The I Tatti Renaissance Library is a book series published by Harvard University Press, which aims to present important works of Italian Renaissance Latin Literature to a modern audience by printing the original Latin text on each left-hand leaf (verso), and an English translation on the facing page (recto). The idea was initially conceived by Walter Kaiser, former professor of English and Comparative Literature at Harvard and director of the Villa I Tatti and James Hankins. Its goal is to be the Italian Renaissance version of the Loeb Classical Library. James Hankins, Professor of History at Harvard University, was the General Editor. Shane Butler was appointed as the new General Editor on November 1, 2025. As of 2021, the series had sold more than 100,000 copies. In March 2025, it published its 100th volume.

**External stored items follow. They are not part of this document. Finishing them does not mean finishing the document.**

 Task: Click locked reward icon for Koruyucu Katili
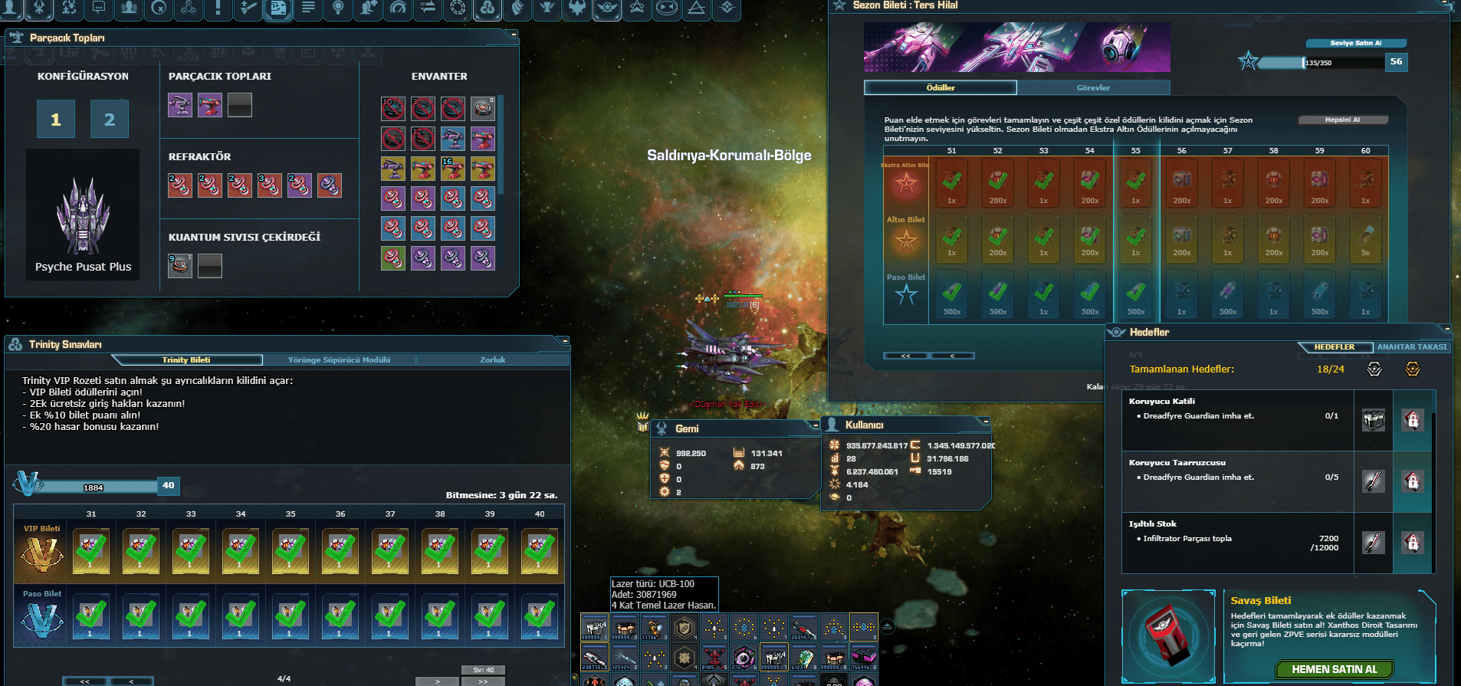1413,420
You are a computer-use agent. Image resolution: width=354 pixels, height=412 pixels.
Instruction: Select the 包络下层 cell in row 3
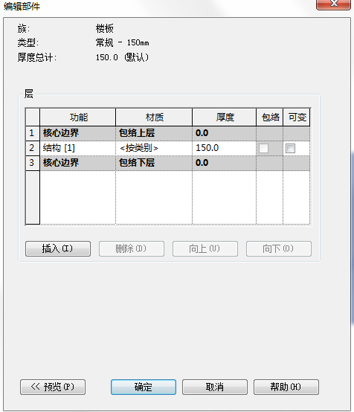(x=154, y=163)
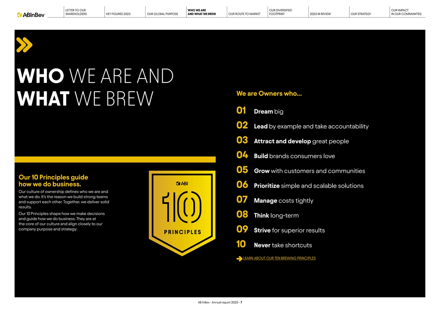Open the Our Strategy tab
This screenshot has height=312, width=440.
coord(361,14)
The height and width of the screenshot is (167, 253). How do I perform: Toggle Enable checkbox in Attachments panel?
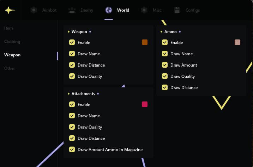click(72, 105)
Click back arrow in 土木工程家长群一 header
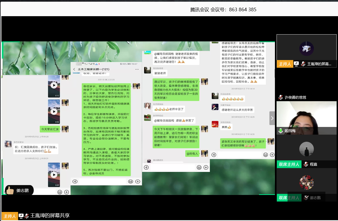338x221 pixels. coord(74,70)
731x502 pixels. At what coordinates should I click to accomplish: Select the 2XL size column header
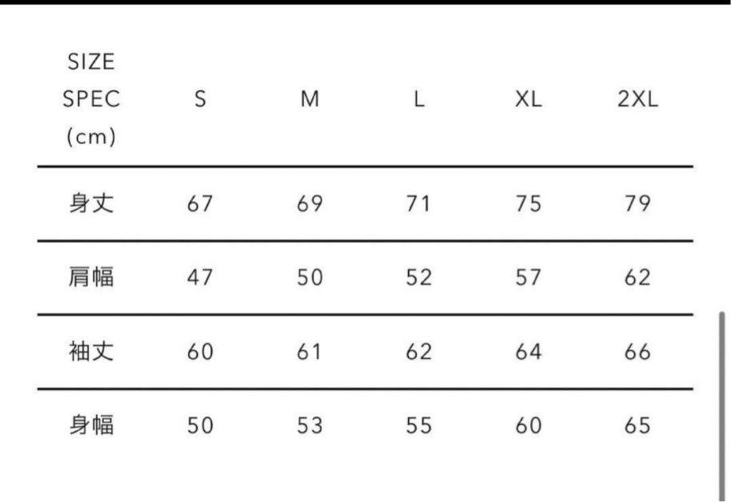[x=638, y=99]
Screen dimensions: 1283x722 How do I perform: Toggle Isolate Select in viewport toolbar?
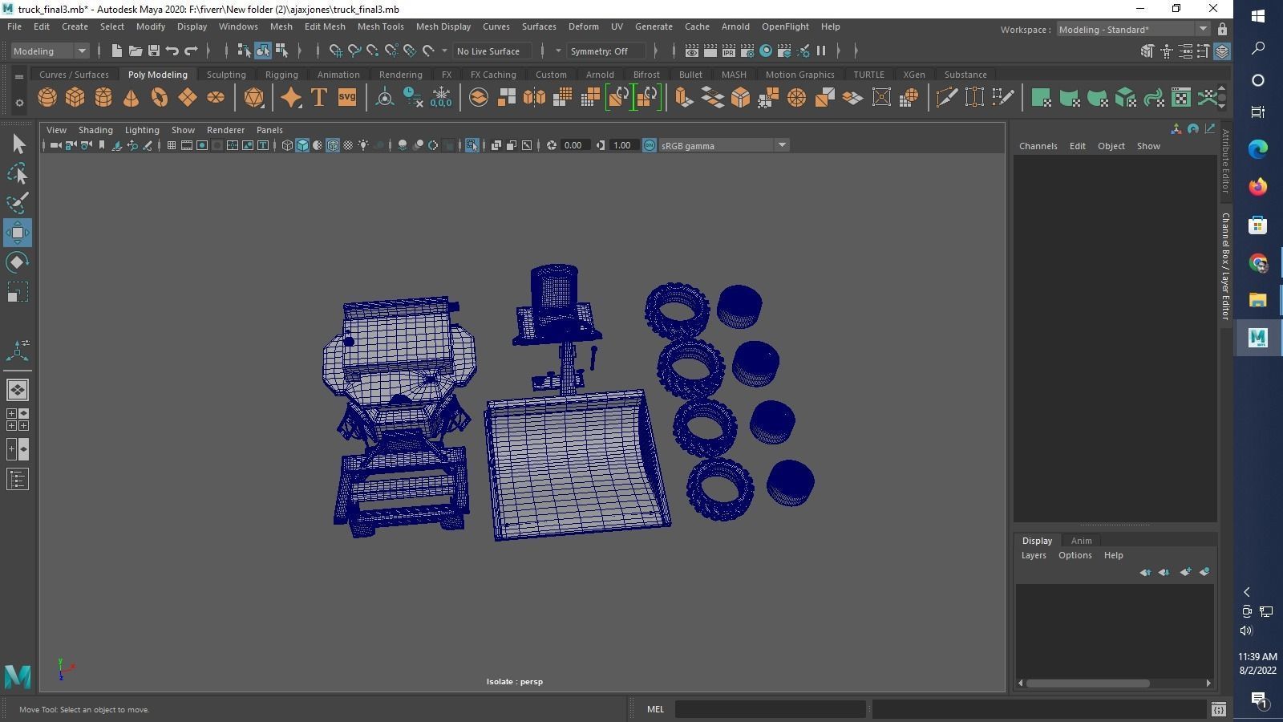[472, 145]
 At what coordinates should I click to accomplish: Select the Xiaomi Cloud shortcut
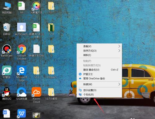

Many of the books in the series have never been translated into English before, and the series promises to increase the understanding of the Renaissance among the general public and non-specialist historians by making primary sources accessible, thus giving a window into the minds of Renaissance thinkers themselves.

The books of The I Tatti Renaissance Library have a consistent appearance: a pale blue cover, analogous to the red (Latin) or green (Greek) books in the Loeb Classical Library. They are, however, closer
in size to a standard hardcover book than to the pocket-sized books of the Loeb series. A typeface named "ITRL", based on the work of Renaissance typographer Nicolas Jenson, was specially designed for the series. The books are notable for their overall readability. Anthony Grafton said of the Latin texts: "though not full, critical editions, [they] are correct, well punctuated and readable. The English translations have an unusual clarity, elegance and precision".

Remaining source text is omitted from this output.